Crítica - Teatro
Peça combina Beckett com Tchékhov e tenta subverter melodrama
Leis da probabilidade matemática influenciam texto com vigor filosófico encenado em SP pela CiaSenhas
Melhor começar por uma sinopse: "Obscura Fuga da Menina Apertando sobre o Peito um Lenço de Renda", da CiaSenhas, tem uma protagonista ausente, a filha de um casal. Ela fugiu de casa antes de a trama começar. Do exílio, a garota manda três cartas: uma para os pais, uma para uma amiga e outra para um namorado.

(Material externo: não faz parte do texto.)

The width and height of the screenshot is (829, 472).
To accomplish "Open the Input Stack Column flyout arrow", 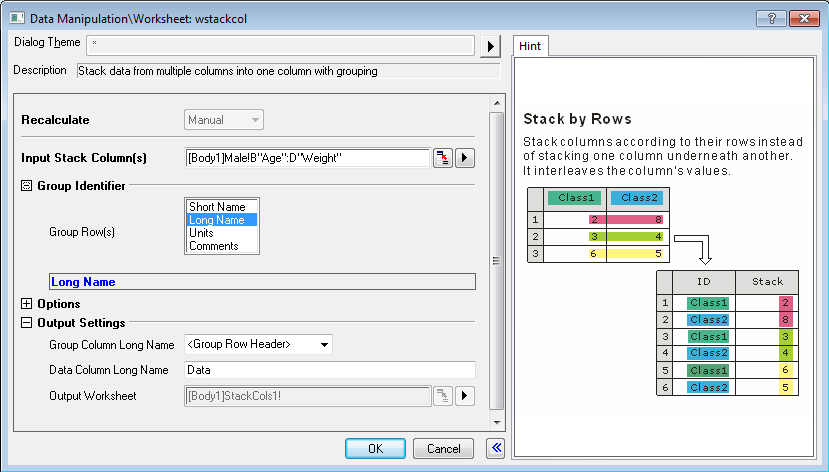I will coord(465,158).
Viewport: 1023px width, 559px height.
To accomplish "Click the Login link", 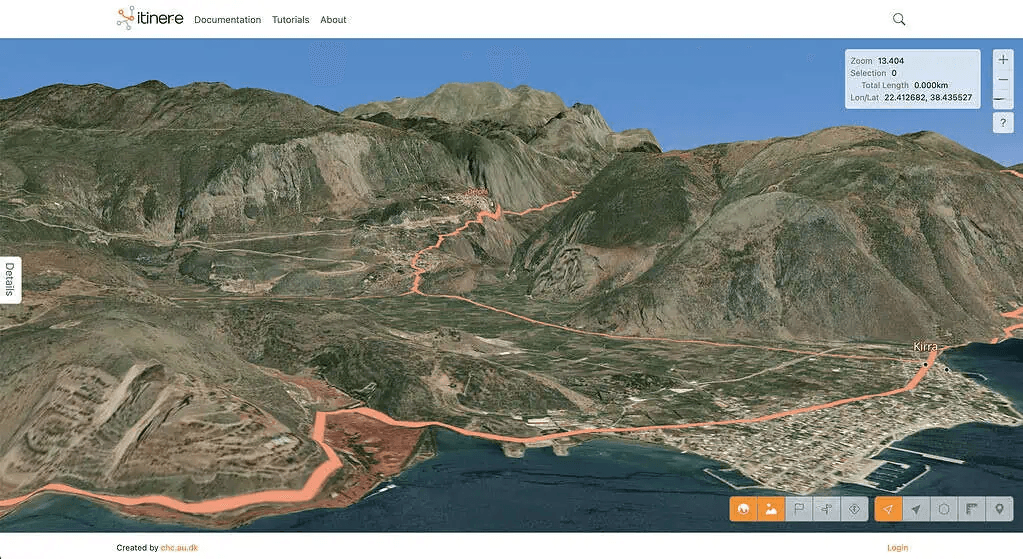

Por uma confusão com remetentes --e com a possibilidade de que os destinatários tenham sido trocados--, os personagens em cena acabam imobilizados por um fluxo de questões, que levam a outras questões que levam a outras questões. A ausência da menina é motriz da imaginação. Infinita, torna-se um câncer contaminando as relações que restaram.
Grosso modo, parece-se com equações da matemática combinatória: se a carta "x" tiver como destinatário "y", então assistiremos a tal coisa. Mas, se tiver como destinatário "z", tudo será revisto.
O problema é posto na mão dos personagens, que não disputam territórios, mas hipóteses: como sentir-se em relação a uma ausência se as possibilidades dependem também de outros vínculos?
Não é como em Beckett, em que a espera imobiliza os personagens. É Beckett com Tchékhov: se uma das três irmãs rompesse relações familiares, o que esse impulso de liberdade causaria aos amigos e parentes? Imobilidade?
A iluminação corre por trás de um cenário todo móvel (feito com janelas, mobília, batentes de portas sobre rodinhas) e projeta no chão uma passagem inexorável do tempo, enquanto os personagens são varridos para um buraco sem luz.
A peça, com texto do argentino Daniel Veronese, tem vigor filosófico. Porém, escrita, encenada e interpretada sob o vértice do melodrama, ainda que queira subverter o gênero, a trama chega ao fim um pouco colada nesta superfície. Principalmente na representação dos afetos.
Equações no drama são legais e, às vezes, traiçoeiras.